Les résultats de la dernière élection présidentielle montrent que le vote de classe a profondément changé, les clivages traditionnels également. Le vote des métropoles n'a rien à voir avec celui du périurbain ou des zones rurales, et optimisme ou pessimisme se manifestent dans les urnes.

La victoire d'Emmanuel Macron à l'élection présidentielle de 2017 a bousculé une multitude de repères de l'analyse électorale. Le temps semble très loin des lendemains de scrutin présidentiel où la publication d'une carte des résultats électoraux suffisait parfois à repérer les clivages politiques les plus significatifs.

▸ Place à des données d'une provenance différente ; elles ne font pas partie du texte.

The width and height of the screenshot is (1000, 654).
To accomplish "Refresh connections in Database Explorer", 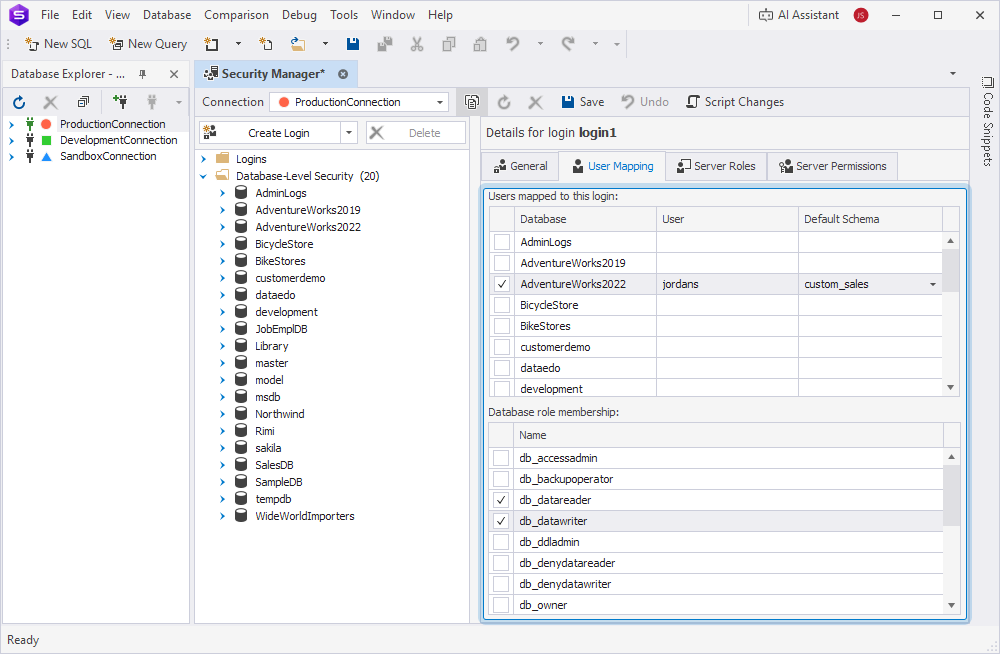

La France électorale qui s'est dessinée le 23 avril 2017 est nettement plus contrastée que par le passé et confirme l'apparition de nouveaux clivages. Parmi eux, la logique de vote de classe s'est profondément transformée, les fractures géographiques de pauvreté socio-économique s'amplifient et le clivage optimisme-pessimisme émerge comme nouvelle grille de lecture.

Les études de sociologie électorale avaient établi, depuis près de soixante-dix ans, que le vote de classe se caractérisait par un clivage politique marqué, où les classes populaires portaient leur choix sur un candidat de gauche et les classes privilégiées sur un candidat de droite. En 1944, le sociologue américain Paul Lazarsfeld écrivait que « les caractéristiques sociales déterminent les caractéristiques politiques ». Aujourd'hui, le vote de classe n'a pas totalement disparu, mais il s'est profondément transformé.

Défini comme une association entre le statut socioprofessionnel et le choix électoral, le vote de classe a longtemps constitué une grille de lecture précieuse de la sociologie électorale. Dit simplement, les citoyens les moins privilégiés économiquement orientaient leur vote vers les partis et les candidats promouvant une plus grande égalité et un niveau de protection sociale soutenu (à travers un État providence volontariste) et les citoyens plus privilégiés favorisaient les partis et les candidats incarnant le marché et différentes formes de déréglementation (avec un État en retrait). Mais une telle association n'est plus vérifiée empiriquement et mécaniquement depuis plusieurs années. Cela ne veut pas dire pour autant que le vote de classe ait disparu. Il s'est au contraire transformé au gré d'une évolution de la position des partis politiques sur un certain nombre d'enjeux liés aux questions économiques et sociales, de telle sorte que plusieurs formations politiques se sont éloignées du programme qui les rattachait à leur électorat naturel. Ensuite, il est important de rappeler que le vote de classe reste très sensible au changement des structures sociales (âge, genre et éducation) de la population française.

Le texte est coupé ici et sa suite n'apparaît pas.